By making noticeable contributions in smaller settings, aspiring CEOs develop clout and attract future opportunities.
Examples
- Damien McDonald boosted growth at Zimmer and gained recognition in the process.
- Smaller companies allow room to implement personal innovative solutions.
- The authors’ study showed 60% of climbing CEOs started at smaller firms.
8. Build Relationships That Matter
Networking isn’t about self-promotion; it’s about purposeful connections that advance mutual goals. Asking for advice is one way to create goodwill and investment in your success.
Offering valuable, needed expertise also boosts your visibility. At many companies, technology skills are in high demand. Becoming a problem-solver can make you indispensable. Alternatively, working directly with a senior manager provides mentoring opportunities and access to decision-making circles.
These approaches ultimately build credibility, open doors, and ensure you’re noticed for the right reasons.
Examples
- Seeking advice from colleagues builds useful workplace relationships.
- Developing limited but essential skills increases your perceived value.
- Working with senior members grants inside knowledge and networking opportunities.
9. Speak With Authority
Communication style matters. CEOs earn respect and attention by being clear, concise, and confident in speech. Long-winded explanations or complicated jargon alienate listeners, while simple, purposeful remarks resonate better.
When speaking, use pauses for emphasis. This gives weight to key messages and demonstrates confidence, making others more likely to trust your leadership.
Examples
- Speaking slowly and confidently ensures clarity.

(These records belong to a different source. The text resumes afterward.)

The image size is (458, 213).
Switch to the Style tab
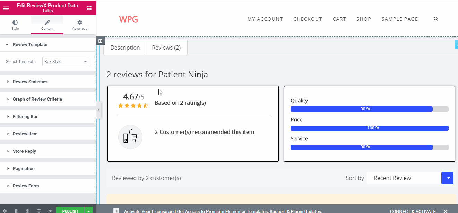[15, 25]
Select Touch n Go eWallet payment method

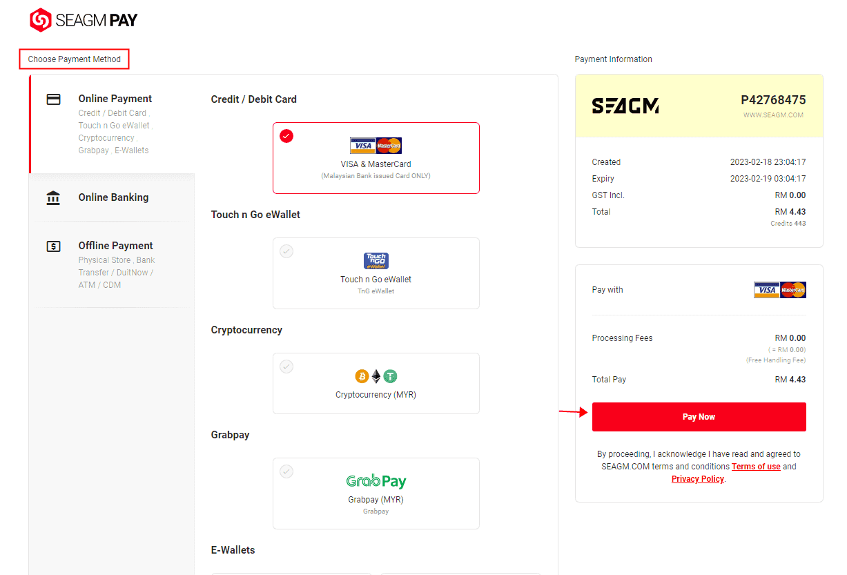click(376, 273)
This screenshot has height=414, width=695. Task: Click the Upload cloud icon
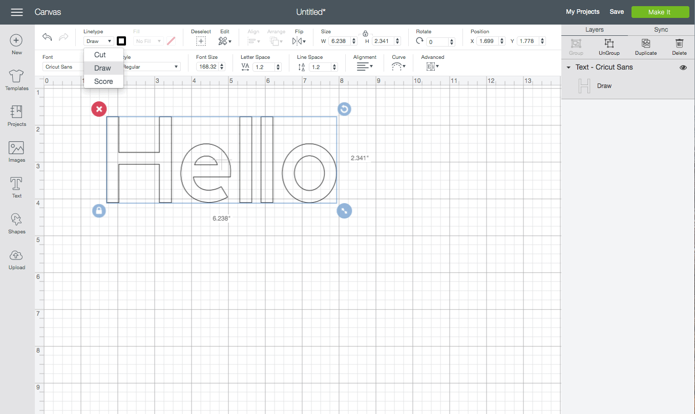click(16, 259)
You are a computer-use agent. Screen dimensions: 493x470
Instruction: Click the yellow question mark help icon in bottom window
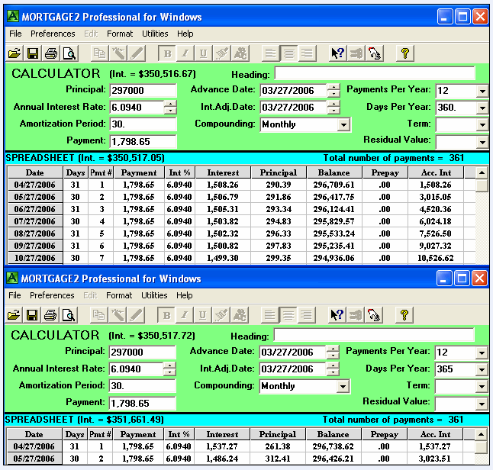pyautogui.click(x=404, y=315)
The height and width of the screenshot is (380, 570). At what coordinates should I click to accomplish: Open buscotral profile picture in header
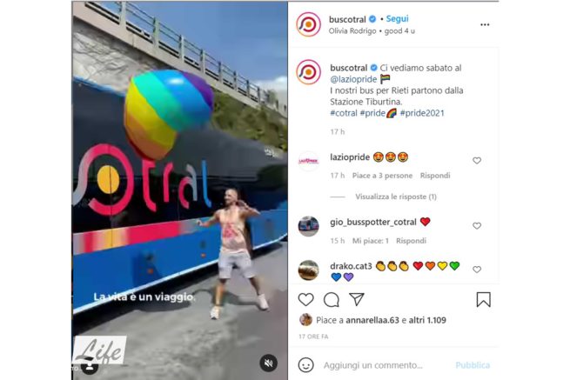(x=308, y=24)
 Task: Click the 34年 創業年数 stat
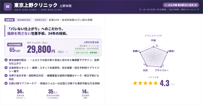[x=21, y=94]
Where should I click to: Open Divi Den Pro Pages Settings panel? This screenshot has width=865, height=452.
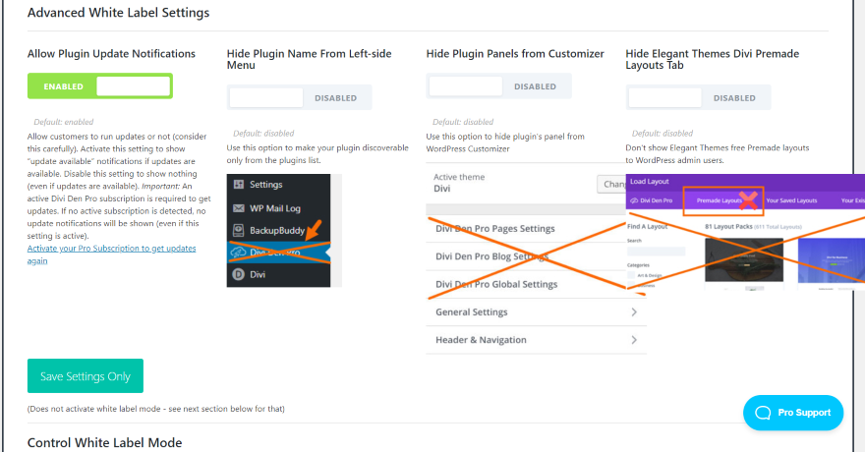coord(495,229)
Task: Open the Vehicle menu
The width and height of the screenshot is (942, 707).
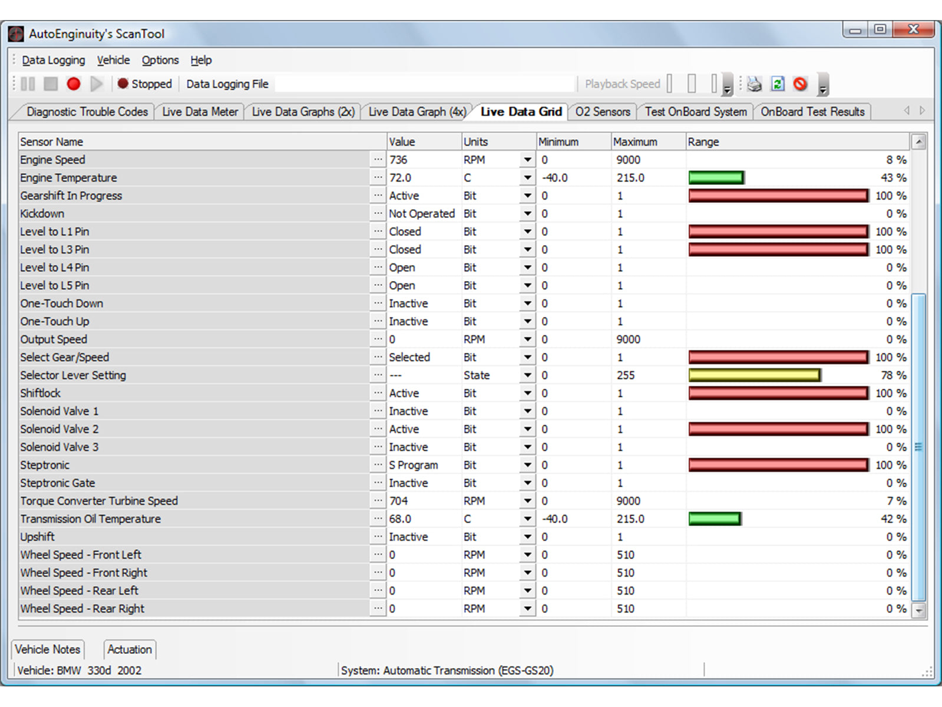Action: (x=113, y=60)
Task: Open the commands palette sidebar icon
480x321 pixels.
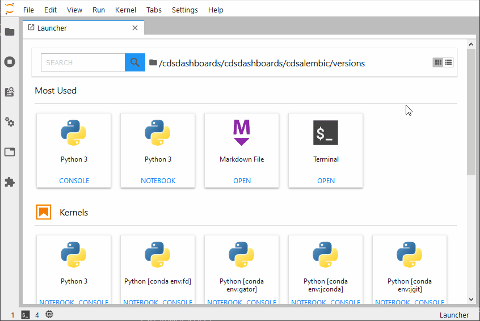Action: click(x=10, y=92)
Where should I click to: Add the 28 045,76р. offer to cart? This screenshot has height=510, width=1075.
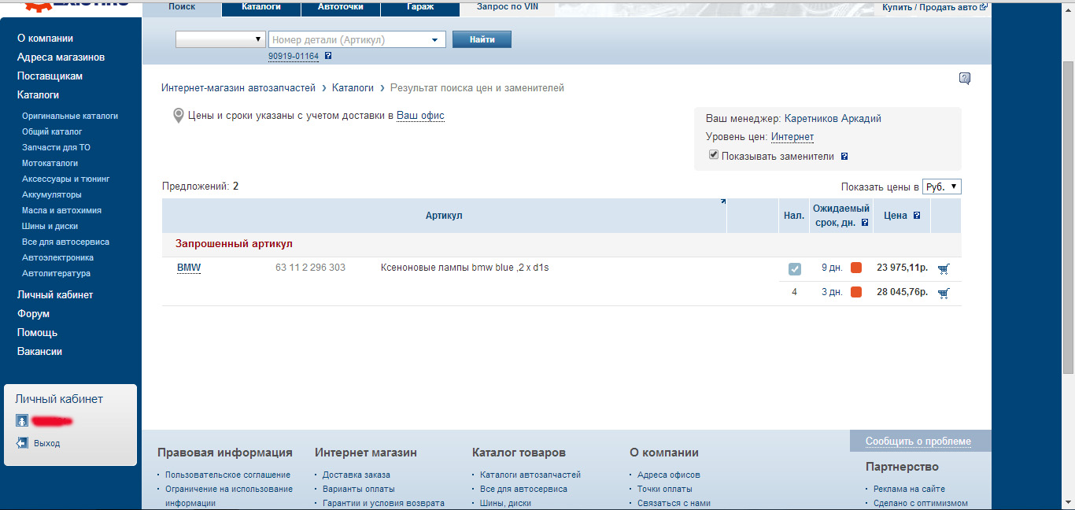click(944, 293)

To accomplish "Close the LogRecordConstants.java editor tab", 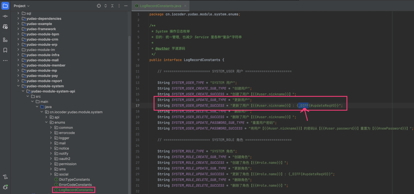I will 185,6.
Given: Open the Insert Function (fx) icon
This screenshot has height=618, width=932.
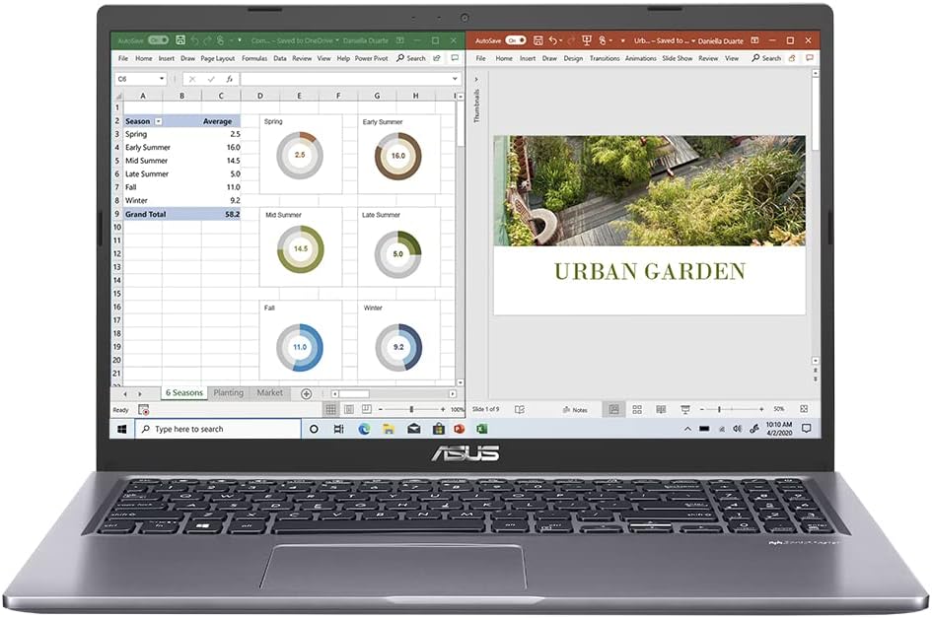Looking at the screenshot, I should [x=231, y=77].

- Adding pauses for effect allows ideas to sink in, garnering focus.
- Avoiding overly complex language keeps audiences engaged.
Takeaways
- Practice decisiveness by making quick, informed choices without second-guessing.
- Seek mentorship and relationships by asking senior leaders for advice and paying attention to stakeholder motivations.
- Simplify communication: speak with clarity, pause for effect, and avoid unnecessary jargon.